Government is made of people
But given all this, it’s important to remember: Not even the most radical small-government ideologue in Congress ever prefers shutting down the government to keeping it open on their terms. That’s because when a shutdown actually happens, it calls attention to the fact that government is made of people — and that those people are both more interdependent on each other (even the “nonessential” ones) and less politicized than the functions they represent.
Even “essential” employees at FEMA or the US Border Patrol, for example, suffer setbacks in morale and job function when they don’t have any support staff to help them, because the field agents are “essential” but support staff is not. The military may itself be deemed essential, but delays in paychecks, and the inability to request leave, can grind down service members and their families.
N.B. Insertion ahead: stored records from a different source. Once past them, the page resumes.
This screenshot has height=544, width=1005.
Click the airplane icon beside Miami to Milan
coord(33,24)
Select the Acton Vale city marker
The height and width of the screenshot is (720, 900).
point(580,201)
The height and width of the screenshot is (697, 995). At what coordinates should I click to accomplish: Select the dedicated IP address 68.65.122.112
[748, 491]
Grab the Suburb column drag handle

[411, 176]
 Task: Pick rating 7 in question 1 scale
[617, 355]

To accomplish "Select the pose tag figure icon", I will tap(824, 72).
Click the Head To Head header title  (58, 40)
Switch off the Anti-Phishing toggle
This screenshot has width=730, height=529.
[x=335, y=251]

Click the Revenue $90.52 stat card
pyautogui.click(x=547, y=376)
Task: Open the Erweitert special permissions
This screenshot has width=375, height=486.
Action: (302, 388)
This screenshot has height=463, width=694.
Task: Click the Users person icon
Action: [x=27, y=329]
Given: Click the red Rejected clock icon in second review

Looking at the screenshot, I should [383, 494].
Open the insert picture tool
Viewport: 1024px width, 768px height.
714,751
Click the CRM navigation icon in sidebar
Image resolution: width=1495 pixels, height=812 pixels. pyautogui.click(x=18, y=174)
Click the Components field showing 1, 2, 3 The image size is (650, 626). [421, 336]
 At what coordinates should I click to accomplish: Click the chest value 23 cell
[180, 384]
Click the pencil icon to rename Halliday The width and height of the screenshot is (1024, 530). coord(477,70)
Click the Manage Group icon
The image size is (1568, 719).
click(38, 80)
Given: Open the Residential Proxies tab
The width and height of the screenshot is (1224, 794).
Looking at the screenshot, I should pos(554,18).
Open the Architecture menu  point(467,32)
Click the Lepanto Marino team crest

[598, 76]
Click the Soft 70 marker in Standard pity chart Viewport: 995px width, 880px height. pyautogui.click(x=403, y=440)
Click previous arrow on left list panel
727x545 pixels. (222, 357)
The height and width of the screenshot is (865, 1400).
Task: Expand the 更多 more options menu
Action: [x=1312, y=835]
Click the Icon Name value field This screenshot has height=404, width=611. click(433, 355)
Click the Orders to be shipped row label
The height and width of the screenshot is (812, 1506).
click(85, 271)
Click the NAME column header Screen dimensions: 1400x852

The same is true on the other side: Americans who interact with the government for benefits. Older middle-class Americans might be better off than those living in poverty under a shutdown, because Social Security and Medicare are exempt (not congressionally appropriated) while Temporary Assistance for Needy Families may not — but if they lose their Social Security cards, they won’t be able to get new ones issued.
And even Americans who dislike the idea of federal land ownership still go to national parks and monuments — which is why there was such a fuss over the closure of war memorials during the 2013 shutdown, and why the Trump administration is reportedly trying to find a way to keep parks open this time.
It’s a broad truth of American politics that people may not like “government” in the abstract, but they like the particular ways government benefits them. Shutdowns bring that dynamic to the fore: They force people to reckon with the fact that while concepts like “cutting the fat” and “waste, fraud, and abuse” are broadly appealing, agreeing on what counts as fat or waste is much harder.
And it makes apparent that living in uncertainty day to day isn’t actually a way to go about one’s life, whether one is a government employee or someone whose life is in a government employee’s hands.
The government that survives a shutdown is a government that is much more hobbled in some respects than others, but it isn’t the government anyone wants.